Die Sizilianer sind ein bisschen verrückt. Am Sonntagmorgen um acht Uhr donnerten wieder die bomba santa los, diesmal zum Glück in einiger Entfernung. Vermutlich steigt in einer anderen Kirche ein weiteres religiöses Fest – oder sie wollen nur sicherstellen, dass alle wach sind und auch zur Messe gehen.
Als wir das Wochenende geplant hatten, dachten wir, der Samstag wäre der heißere Tag, aber nein, am Sonntag stieg die Quecksilbersäule auf über vierunddreißig Grad! Sizilien leidet ohnehin unter einem extrem trockenen und heißen Sommer, und es will einfach nicht viel kühler werden. Verglichen mit den Temperaturen daheim ist das natürlich nicht schlecht, aber es ist mir viel zu heiß.

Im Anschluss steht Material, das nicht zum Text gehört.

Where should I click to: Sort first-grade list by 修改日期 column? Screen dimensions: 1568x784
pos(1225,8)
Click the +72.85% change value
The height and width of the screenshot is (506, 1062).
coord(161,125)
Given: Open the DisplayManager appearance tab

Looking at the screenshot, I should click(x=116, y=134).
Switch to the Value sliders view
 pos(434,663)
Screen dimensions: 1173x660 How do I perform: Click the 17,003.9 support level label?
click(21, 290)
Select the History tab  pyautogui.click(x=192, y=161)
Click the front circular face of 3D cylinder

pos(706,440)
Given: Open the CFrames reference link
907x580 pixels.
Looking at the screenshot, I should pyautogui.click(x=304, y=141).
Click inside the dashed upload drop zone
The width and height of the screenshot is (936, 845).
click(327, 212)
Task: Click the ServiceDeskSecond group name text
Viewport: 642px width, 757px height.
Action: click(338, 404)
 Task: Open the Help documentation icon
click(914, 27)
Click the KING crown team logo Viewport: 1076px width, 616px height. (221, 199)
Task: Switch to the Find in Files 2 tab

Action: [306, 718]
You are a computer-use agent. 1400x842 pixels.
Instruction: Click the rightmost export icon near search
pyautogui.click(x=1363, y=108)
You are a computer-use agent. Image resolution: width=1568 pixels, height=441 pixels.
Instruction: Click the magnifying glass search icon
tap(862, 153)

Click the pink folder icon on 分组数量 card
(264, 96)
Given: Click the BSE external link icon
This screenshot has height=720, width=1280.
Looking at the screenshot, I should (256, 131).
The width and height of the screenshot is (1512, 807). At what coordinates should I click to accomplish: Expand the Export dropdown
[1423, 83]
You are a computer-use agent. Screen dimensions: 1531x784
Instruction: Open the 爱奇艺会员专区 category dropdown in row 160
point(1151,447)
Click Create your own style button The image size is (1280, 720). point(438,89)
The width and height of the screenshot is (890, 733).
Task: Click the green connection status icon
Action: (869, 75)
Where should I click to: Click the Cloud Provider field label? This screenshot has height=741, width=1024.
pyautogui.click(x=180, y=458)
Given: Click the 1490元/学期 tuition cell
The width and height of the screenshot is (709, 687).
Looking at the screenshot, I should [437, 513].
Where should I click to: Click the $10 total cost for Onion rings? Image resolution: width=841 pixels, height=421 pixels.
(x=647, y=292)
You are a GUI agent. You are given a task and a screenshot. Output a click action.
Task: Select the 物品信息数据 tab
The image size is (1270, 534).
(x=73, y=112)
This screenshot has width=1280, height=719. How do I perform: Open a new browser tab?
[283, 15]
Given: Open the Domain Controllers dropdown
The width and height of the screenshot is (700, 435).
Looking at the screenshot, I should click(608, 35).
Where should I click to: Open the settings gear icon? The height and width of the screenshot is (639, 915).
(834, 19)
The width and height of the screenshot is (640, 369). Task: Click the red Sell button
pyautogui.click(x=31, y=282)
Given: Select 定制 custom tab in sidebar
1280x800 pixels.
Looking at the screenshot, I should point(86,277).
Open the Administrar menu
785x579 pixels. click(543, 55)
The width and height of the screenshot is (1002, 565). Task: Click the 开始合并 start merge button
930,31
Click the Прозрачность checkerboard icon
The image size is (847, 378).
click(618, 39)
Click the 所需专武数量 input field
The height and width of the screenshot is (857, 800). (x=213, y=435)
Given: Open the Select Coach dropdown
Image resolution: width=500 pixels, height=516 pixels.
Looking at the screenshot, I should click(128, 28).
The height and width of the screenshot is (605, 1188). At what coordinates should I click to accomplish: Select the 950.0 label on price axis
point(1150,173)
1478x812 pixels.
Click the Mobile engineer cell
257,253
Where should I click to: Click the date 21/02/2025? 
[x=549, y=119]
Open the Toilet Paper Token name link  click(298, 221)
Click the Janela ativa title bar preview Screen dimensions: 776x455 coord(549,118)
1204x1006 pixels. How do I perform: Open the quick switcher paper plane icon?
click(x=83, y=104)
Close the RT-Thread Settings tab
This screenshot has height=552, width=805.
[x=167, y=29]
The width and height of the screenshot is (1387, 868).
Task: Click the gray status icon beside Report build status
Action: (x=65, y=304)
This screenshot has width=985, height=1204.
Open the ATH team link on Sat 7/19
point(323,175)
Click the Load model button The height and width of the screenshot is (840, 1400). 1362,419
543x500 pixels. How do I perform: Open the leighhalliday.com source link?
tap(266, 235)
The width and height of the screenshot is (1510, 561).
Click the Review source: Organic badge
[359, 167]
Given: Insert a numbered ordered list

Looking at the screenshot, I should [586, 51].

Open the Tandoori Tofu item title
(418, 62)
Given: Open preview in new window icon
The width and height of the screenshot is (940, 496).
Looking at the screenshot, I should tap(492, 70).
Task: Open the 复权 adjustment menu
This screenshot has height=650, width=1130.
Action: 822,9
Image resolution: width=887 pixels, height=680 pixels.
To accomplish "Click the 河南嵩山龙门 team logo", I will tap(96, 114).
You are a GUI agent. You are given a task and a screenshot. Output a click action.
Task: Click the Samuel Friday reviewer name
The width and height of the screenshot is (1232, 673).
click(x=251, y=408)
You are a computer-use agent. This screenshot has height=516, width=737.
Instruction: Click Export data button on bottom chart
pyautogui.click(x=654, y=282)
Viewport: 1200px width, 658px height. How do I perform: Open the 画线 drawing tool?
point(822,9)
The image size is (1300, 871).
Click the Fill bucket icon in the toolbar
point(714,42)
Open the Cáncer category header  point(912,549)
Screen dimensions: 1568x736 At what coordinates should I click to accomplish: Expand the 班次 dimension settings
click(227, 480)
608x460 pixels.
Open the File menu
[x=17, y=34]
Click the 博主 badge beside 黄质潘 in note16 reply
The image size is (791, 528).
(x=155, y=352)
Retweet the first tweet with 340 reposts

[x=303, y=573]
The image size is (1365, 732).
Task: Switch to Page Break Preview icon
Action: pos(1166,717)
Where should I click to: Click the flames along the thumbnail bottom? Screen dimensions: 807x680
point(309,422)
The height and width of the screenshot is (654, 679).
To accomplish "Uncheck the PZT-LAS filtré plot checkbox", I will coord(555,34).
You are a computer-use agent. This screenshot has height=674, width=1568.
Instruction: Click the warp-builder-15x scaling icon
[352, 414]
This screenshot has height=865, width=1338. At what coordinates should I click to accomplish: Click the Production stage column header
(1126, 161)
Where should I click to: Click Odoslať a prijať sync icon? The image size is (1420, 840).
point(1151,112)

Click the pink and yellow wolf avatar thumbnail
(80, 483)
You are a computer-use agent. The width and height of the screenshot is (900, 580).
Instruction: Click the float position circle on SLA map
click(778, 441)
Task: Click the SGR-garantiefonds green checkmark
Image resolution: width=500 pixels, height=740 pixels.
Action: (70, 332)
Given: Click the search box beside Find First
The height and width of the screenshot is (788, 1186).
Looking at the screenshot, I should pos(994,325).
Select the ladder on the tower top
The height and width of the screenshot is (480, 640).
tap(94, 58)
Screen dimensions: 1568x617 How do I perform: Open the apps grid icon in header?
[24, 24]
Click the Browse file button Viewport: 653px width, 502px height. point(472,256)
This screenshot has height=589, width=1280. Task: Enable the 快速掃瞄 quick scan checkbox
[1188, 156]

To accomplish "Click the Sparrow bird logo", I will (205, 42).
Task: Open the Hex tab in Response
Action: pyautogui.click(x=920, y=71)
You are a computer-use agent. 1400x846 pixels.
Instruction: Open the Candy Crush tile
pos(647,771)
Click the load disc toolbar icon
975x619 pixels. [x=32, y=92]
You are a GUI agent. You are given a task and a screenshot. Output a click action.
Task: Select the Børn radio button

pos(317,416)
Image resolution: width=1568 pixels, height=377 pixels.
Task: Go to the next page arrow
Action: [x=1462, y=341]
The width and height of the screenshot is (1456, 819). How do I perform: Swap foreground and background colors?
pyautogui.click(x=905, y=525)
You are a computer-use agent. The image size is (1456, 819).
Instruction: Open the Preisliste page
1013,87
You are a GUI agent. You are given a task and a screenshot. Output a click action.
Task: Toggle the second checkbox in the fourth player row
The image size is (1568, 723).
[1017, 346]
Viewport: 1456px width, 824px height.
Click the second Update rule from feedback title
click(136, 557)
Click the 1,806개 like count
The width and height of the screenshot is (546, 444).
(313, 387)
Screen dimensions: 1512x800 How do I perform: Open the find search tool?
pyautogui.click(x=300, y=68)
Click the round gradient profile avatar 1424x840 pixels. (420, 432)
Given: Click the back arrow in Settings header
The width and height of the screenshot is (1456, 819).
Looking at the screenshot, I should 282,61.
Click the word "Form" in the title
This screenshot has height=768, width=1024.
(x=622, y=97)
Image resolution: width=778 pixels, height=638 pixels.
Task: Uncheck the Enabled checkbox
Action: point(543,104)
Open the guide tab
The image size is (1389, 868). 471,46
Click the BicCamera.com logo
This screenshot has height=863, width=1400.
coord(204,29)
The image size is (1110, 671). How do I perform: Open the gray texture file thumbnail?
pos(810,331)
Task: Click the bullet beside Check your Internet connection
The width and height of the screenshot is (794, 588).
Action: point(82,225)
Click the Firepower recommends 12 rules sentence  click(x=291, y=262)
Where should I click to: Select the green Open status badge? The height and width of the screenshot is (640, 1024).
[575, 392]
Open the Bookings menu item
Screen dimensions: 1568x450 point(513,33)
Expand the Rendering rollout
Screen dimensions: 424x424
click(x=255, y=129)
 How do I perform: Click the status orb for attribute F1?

Wir fuhren mit dem Auto nach Siracusa, was eine knappe Stunde gedauert hat, und unterwegs konnten wir eine der trostlosesten und verseuchtesten Gegenden Italiens bewundern. Eine Industrieanlage reiht sich hier an die andere, die Sterblichkeitsrate liegt weit höher als im Rest des Landes, und die Natur sieht aus, als würde hier ganzjährig Herbst herrschen. Manche Bäume besaßen nur eine halbe grüne Krone, andere waren gänzlich abgestorben. In der Luft lag ein scharfer, chemischer Geruch, den auch eine frische Brise vom Meer nicht vertreiben konnte.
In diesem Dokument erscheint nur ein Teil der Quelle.